Becketts „Glücklíche Tage” an den Wuppertaler Bühnen

von Frank Becker

Ingeborg Wolff
Und täglich grüßt das Murmeltier
 
„Glücklíche Tage” von Samuel Beckett
an den Wuppertaler Bühnen
 
Die Parabel vom Leben als Station auf dem Weg zum Tod ist Thema in Samuel Becketts Werk. Seine Reduzierung von Ausstattung, Personal und Bewegung stellt Text und Spiel ins Zentrum. „Glückliche Tage“ gibt dem inneren Monolog Winnies, einer Frau, die ihr bisheriges Leben zärtlich liebt, in unablässigem Geplapper ein Ventil, ein Stenogramm-Stakkato von Aussagefragmenten und Reflexionen.

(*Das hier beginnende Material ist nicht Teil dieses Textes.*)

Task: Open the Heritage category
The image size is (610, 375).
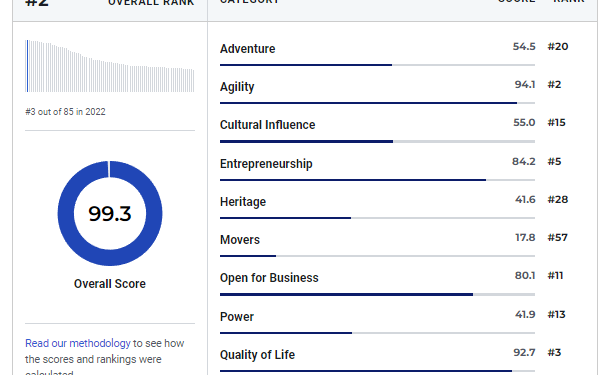Action: [x=243, y=202]
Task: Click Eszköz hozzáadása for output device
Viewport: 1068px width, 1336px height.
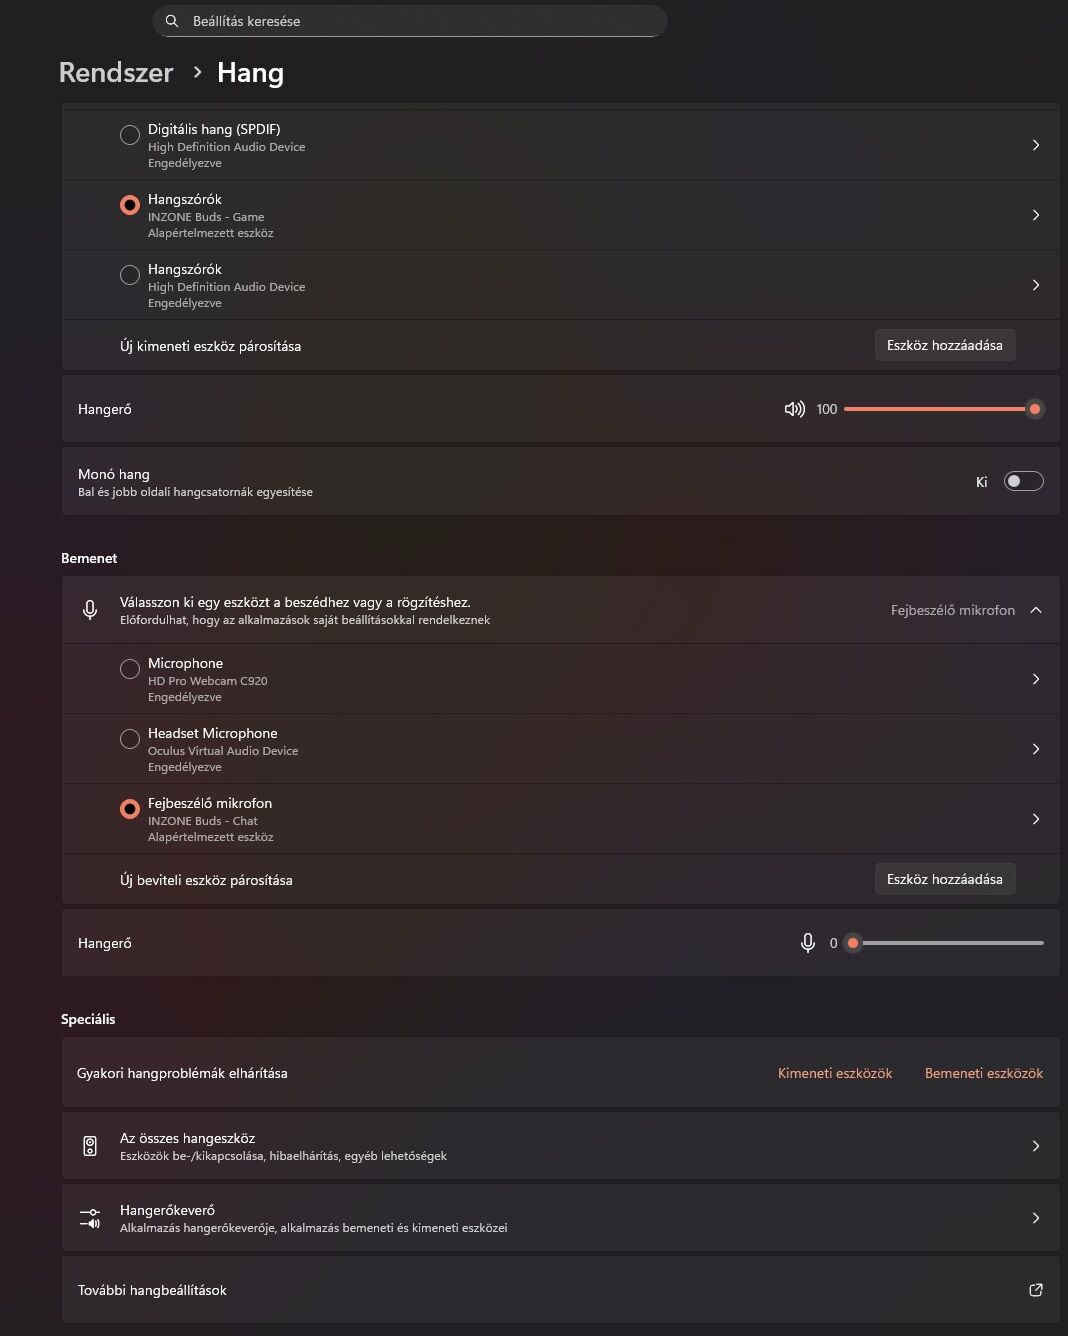Action: (944, 345)
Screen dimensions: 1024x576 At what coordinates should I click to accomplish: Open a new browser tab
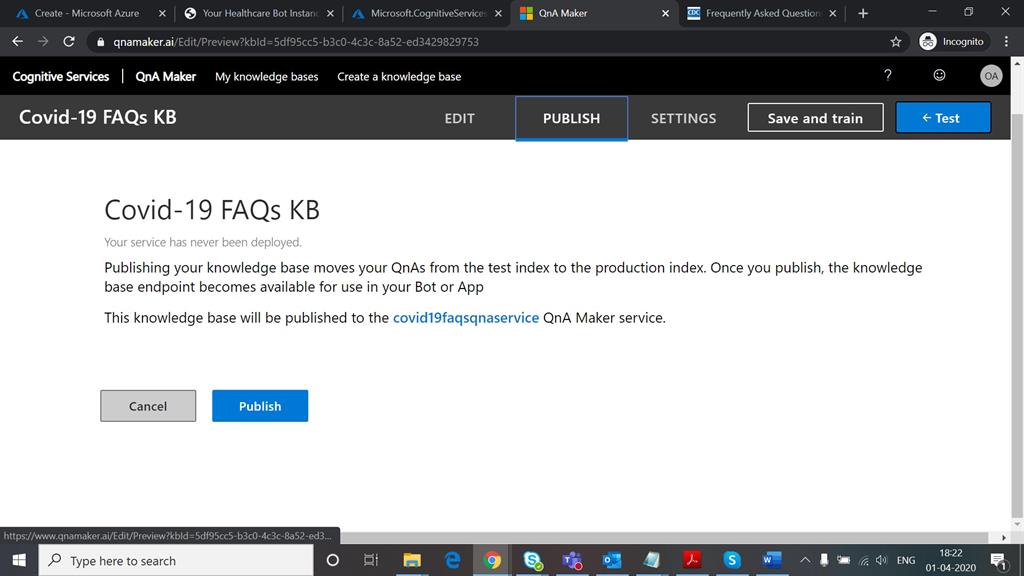(x=862, y=14)
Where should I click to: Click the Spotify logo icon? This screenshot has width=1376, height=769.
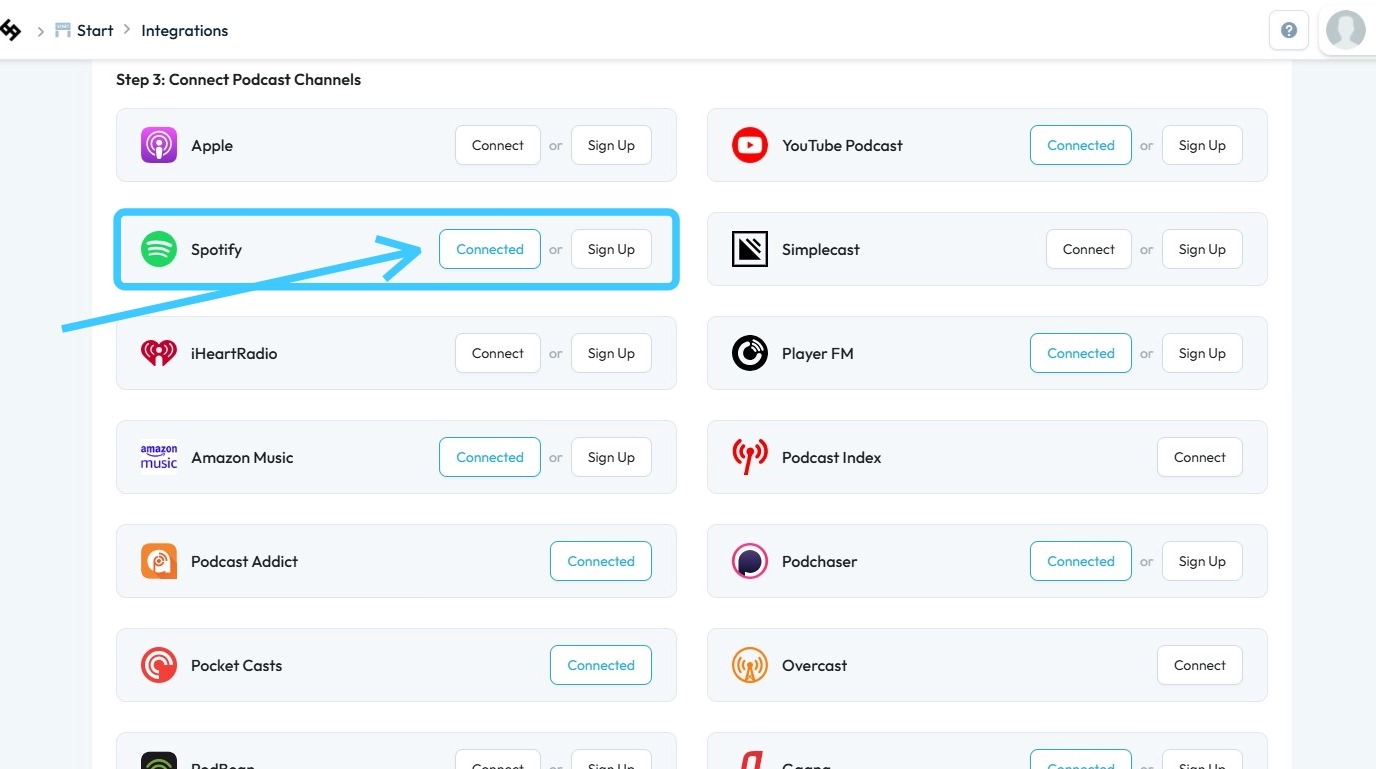tap(159, 249)
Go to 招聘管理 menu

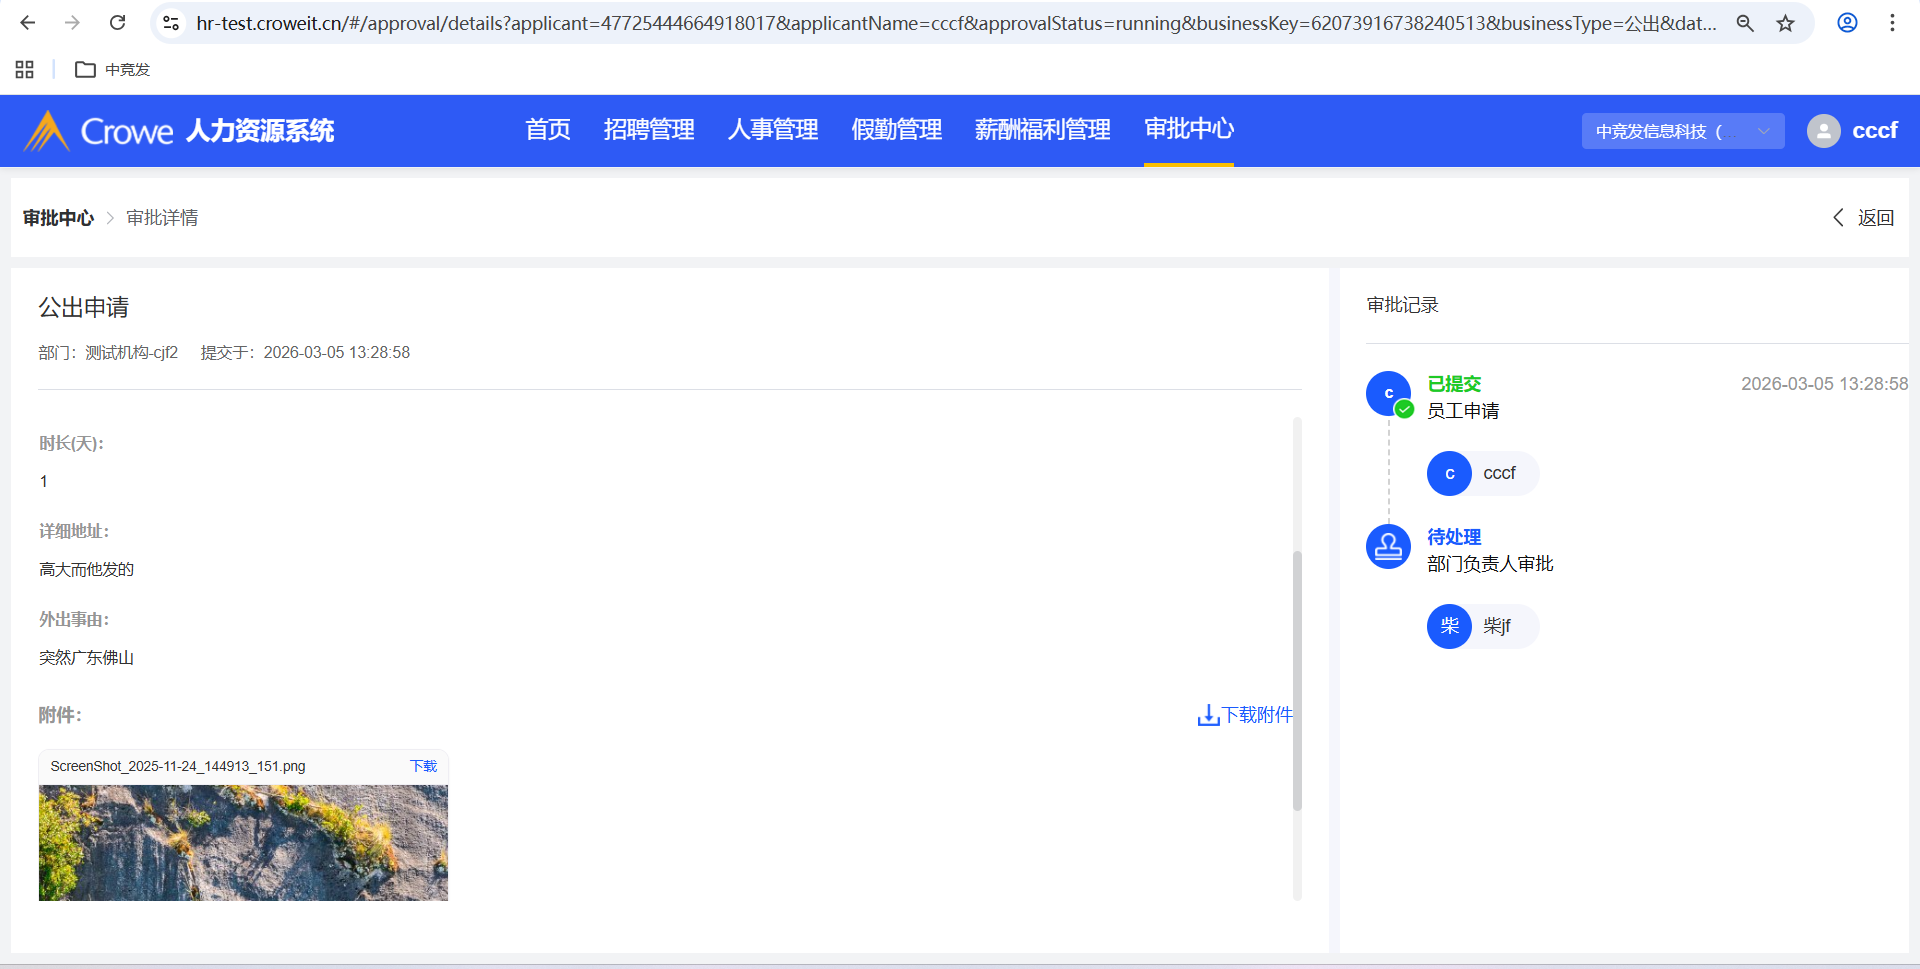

Die intensive Lektüre der Beschriftung des Zahnbürsten-Stiels befriedigt den intellektuellen Hunger Winnies. Jeder Tag ist gleich. Erinnerungen ersetzen das aktive Leben, werden brüchig und lückenhaft: „Man vergißt seine Klassiker. Ein Teil bleibt einem übrig, über den Tag zu helfen“. Ihr akzeptierter Jetzt-Zustand, das Eingegrabensein bis zur Hüfte, im zweiten Akt einen kalten Schauder auslösend bis zum Hals, wird zur Metapher der Erstarrung und der Ereignislosigkeit, die dem absoluten Stillstand mit jedem Wimpernschlag näher rückt. Sie wird es durch ihren fatalistischen Optimismus nicht aufhalten, weiß in Anflügen von Resignation sehr wohl um das Kommende: „Bald blind. Genug gesehen.“ Und: „Geht zu Ende“, wie Lippenstift und Zahncreme. Nur noch mit Worten kann sie den hinfälligen Partner Willie hin und wieder erreichen. Zum höchsten Glück wird der stumme Austausch eines Blickes, bringt sie wieder über den Tag, den für himmlisch zu halten sie sich vormacht. Sie drückt eine „Alice-im-Wunderland“-Spieldose an die Brust und verliert sich verzückt in deren Melodie „Lippen schweigen“ aus Léhars „Die lustige Witwe“. Später, als ihr Körper und Hände nicht mehr gehören, singt sie die Walzer-Melodie in verzweifelter Hoffnung.
 
Ingeborg Wolff verleiht der Winnie in Gerd Leo Kucks Inszenierung erschütternd großartig Gestalt, versteht es, allein mit den Augen, der Sprache des Gesichts und der Melodie der Worte zu fesseln, beweist mit unerhört dichter Leistung hohen künstlerischen Rang. Nicht weniger grandios Hans Richter als Willie, der aus dem nur Minuten währenden wortlosen Auftritt am Ende des glücklichen Tages einen atemberaubenden Moment macht.